Reproduce word for word every line from the one containing "This screenshot has width=1394, height=868." to the final line of the data below; omit the pictures.

• _Supplied records_

*** Block opens ***

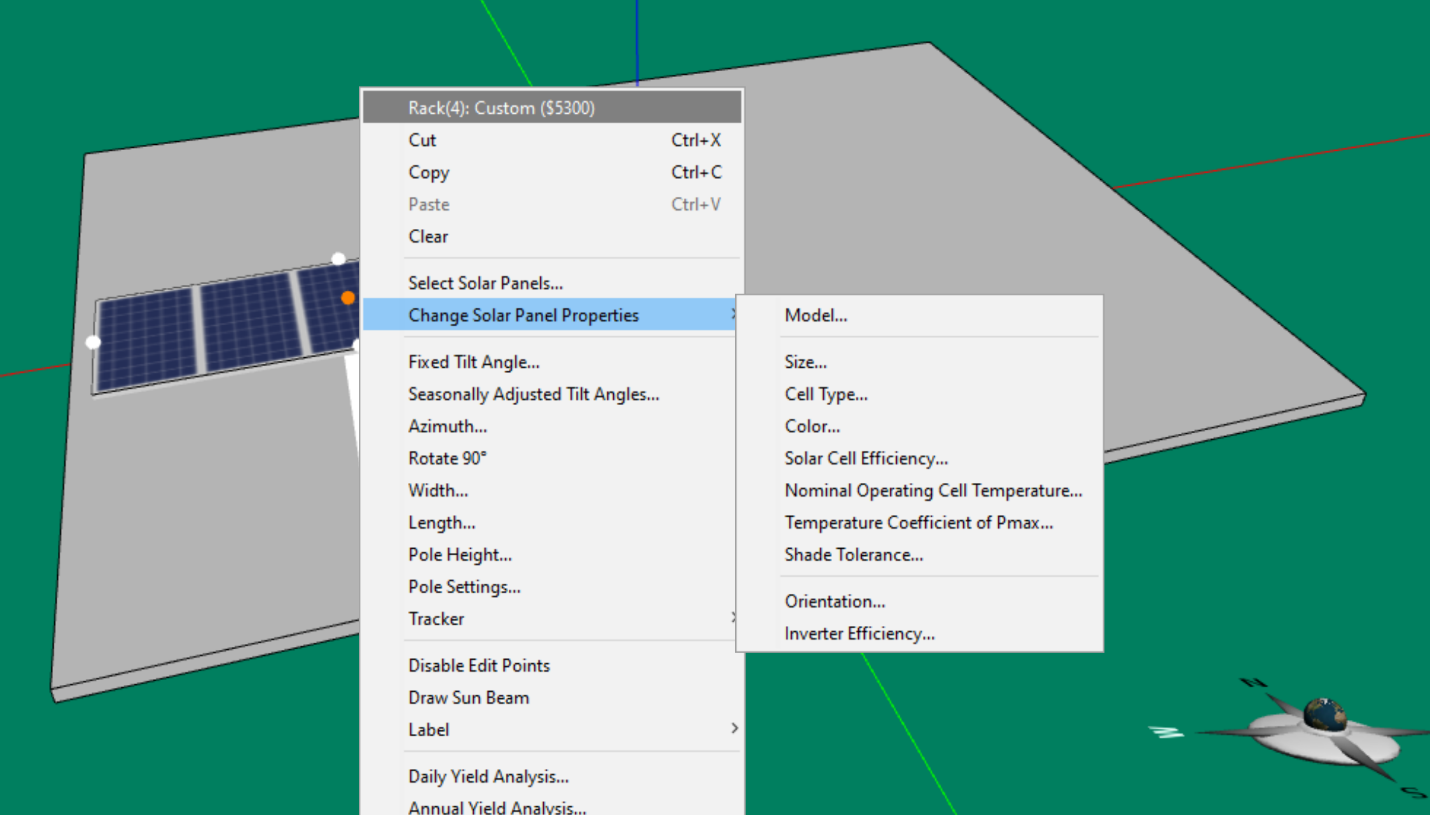Open the solar panel Model selector
This screenshot has width=1430, height=815.
point(815,314)
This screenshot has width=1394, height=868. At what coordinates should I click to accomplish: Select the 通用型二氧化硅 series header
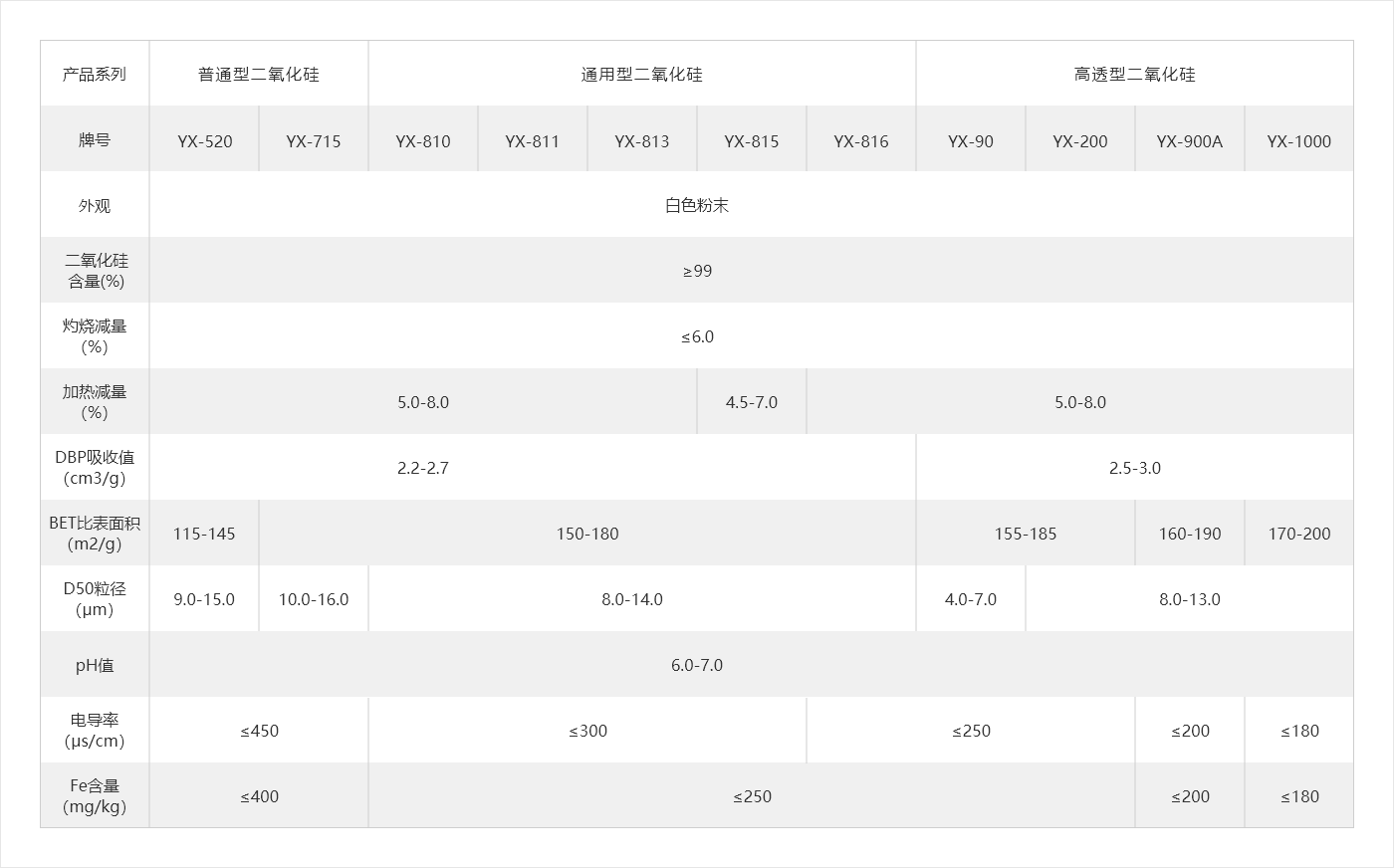pyautogui.click(x=642, y=75)
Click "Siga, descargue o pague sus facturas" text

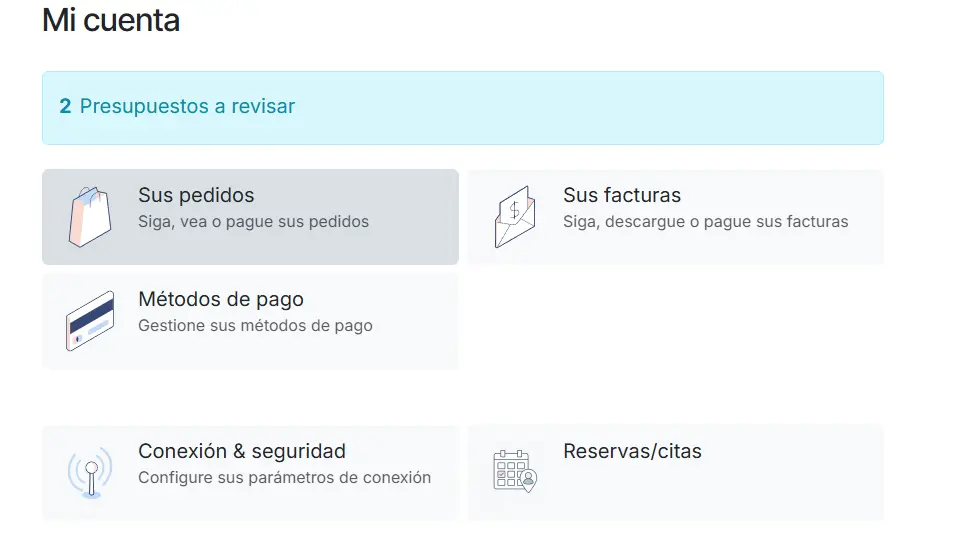pyautogui.click(x=705, y=222)
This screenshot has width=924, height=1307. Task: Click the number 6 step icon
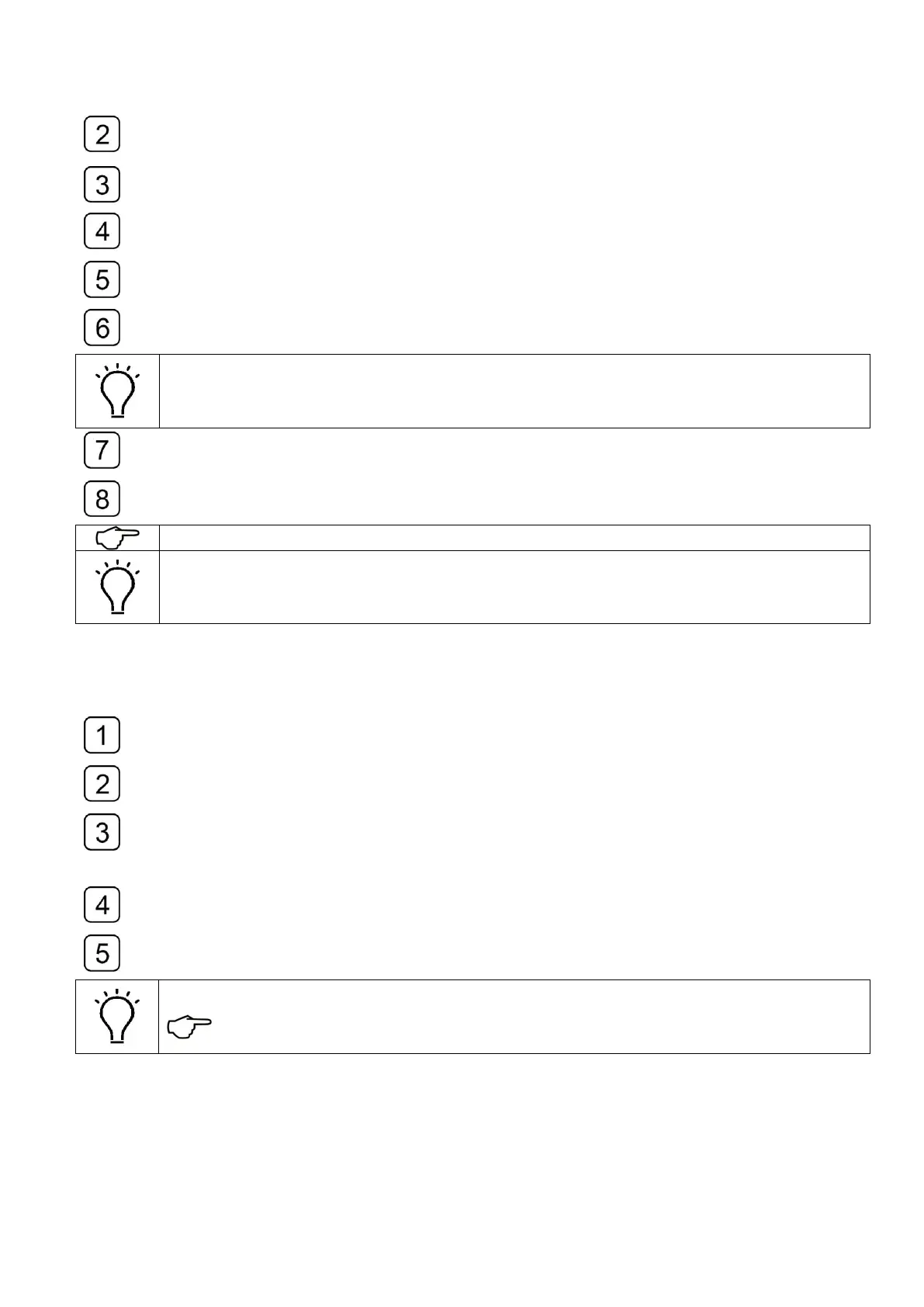[x=102, y=327]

*** Block closes ***

• _Your solution_
This screenshot has width=1394, height=868. At what coordinates should I click to accomplish: Select the 通用型二氧化硅 series header
pyautogui.click(x=642, y=75)
Click "Siga, descargue o pague sus facturas" text

pyautogui.click(x=705, y=222)
This screenshot has width=924, height=1307. Task: Click the number 6 step icon
[x=102, y=327]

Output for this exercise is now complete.